Halloween’s increase in popularity has been attributed to psychological, religious, and economic, factors, such as Halloween’s relative affordability when compared to Christmas, another consumer-driven holiday, and the claim that Halloween invokes fear and fantasy, the strongest and most primal human emotions. However, neither of these reasons explains the gap of interest between the Druidic Celts to the 1980s, and even the rise of neo-paganism and Wicca as a reason for Halloween’s success is offset by the fact that its appeal is not restricted to adepts of witchcraft and pagan practices. Though the answer to why we have seen an increased interest in Halloween is still debated, anthropologists generally agree that the recent resurgence coincided with the emergence of macabre urban folklore. We have all heard the stories about razor-spiked candy apples, poisoned treats handed out to trick-or-treaters, and the abductions and murders of young children as part of a sinister ritual. Although these stories have no basis in fact, by the late 1980s, they had become mythologized, reaching a broad enough audience to spark a nationwide panic. From these urban legends, a new trend was sprung: seasonal horror films released around the same time every year, among the most well-known being John Carpenter’s Halloween.

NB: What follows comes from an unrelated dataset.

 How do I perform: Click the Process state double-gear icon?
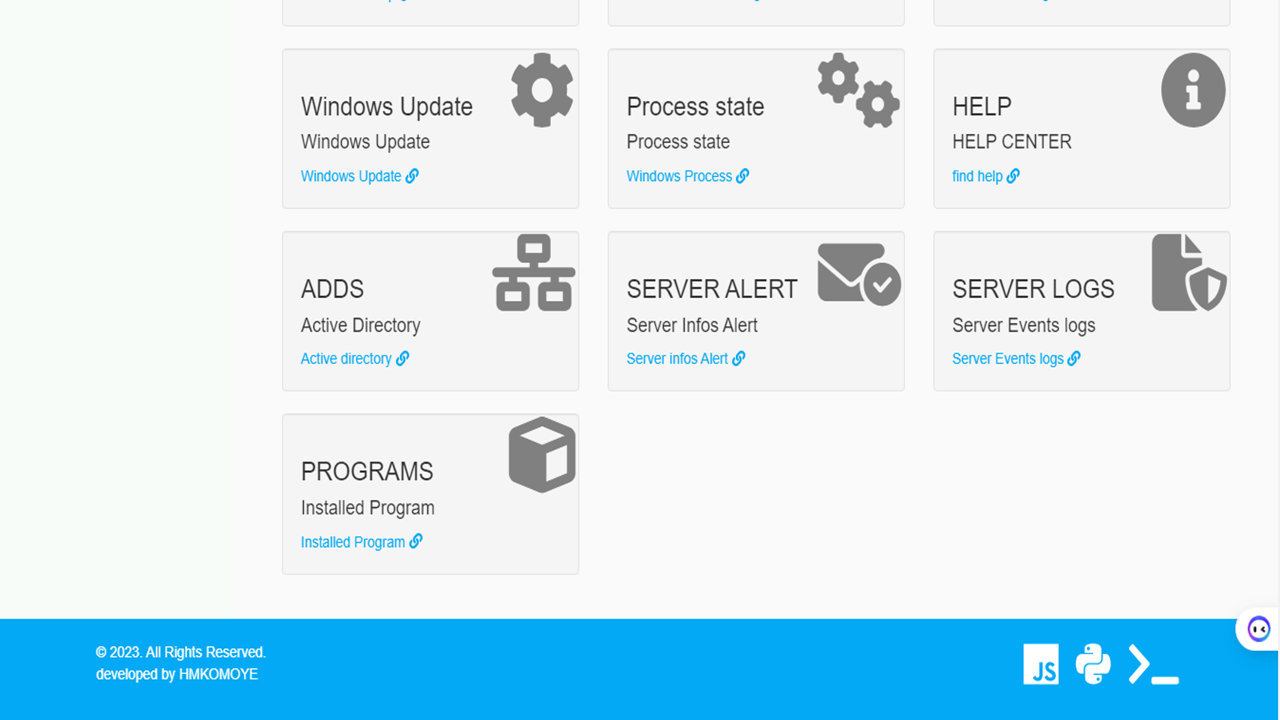point(858,90)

Some scholars, including Russell Belk, interpret these trends as an expression of political anxiety, but what is it about Halloween that makes it a more viable outlet for mitigating such fears than any other holiday? Bill Ellis suggests the rise of Halloween’s popularity in tandem with the notoriously cautionary urban myths was a way of warning children of the horrors of the adult world. But perhaps these macabre legends were invented not to tame fears or to bring about an age-role reversal, but as a way for both children and adults to express new attitudes.

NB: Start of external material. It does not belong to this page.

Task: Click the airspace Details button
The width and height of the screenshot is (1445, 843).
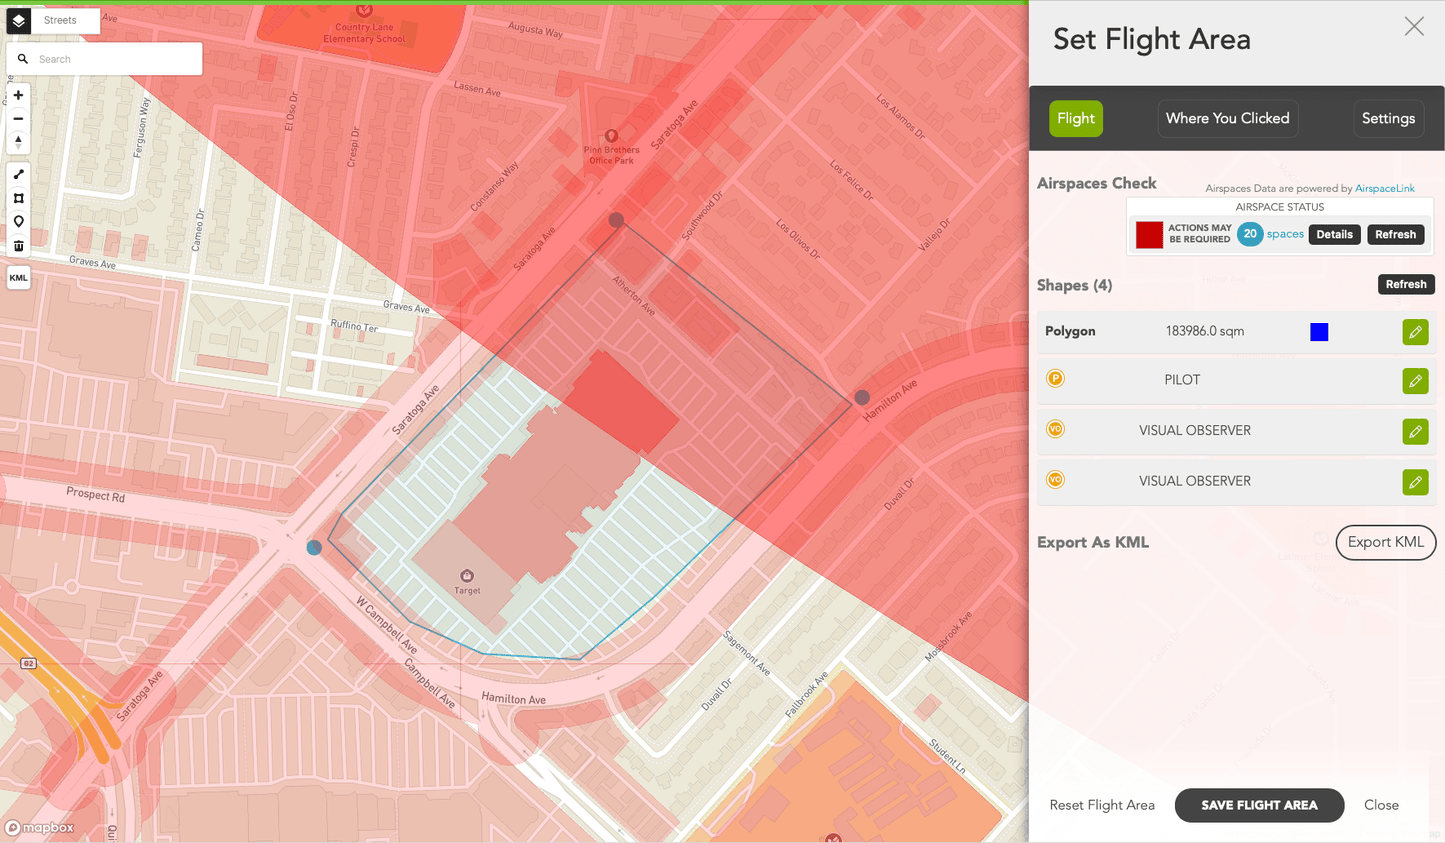Action: [x=1334, y=234]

Since the 1990s, thanks in part to those urban legends, Halloween has been refocused to accommodate its latent association with violent death and human sacrifice as an expression of a new and compelling commodity: anti-humanism. The Celts are reputed by some to have marked summer’s end as a holiday, celebrated by honoring the dead or the god of death with human sacrifices, acts which were thought to ensure fertility and a good harvest.

This macabre history of the holiday makes for a supreme selling point: “Everything a boy needs to make his Halloween the scariest ever is compiled right here. Blood, torn flesh, masks, slime, and more! Readers will unleash their inner mad scientist as they master their comprehension of procedural language,” The Halloween Gross-Out Guide tells us. The atmosphere of abject horror and death and its marketing to children and adults alike is only compounded by the plethora of hyper-violent horror movies that expose Halloween’s anti-humanist implications.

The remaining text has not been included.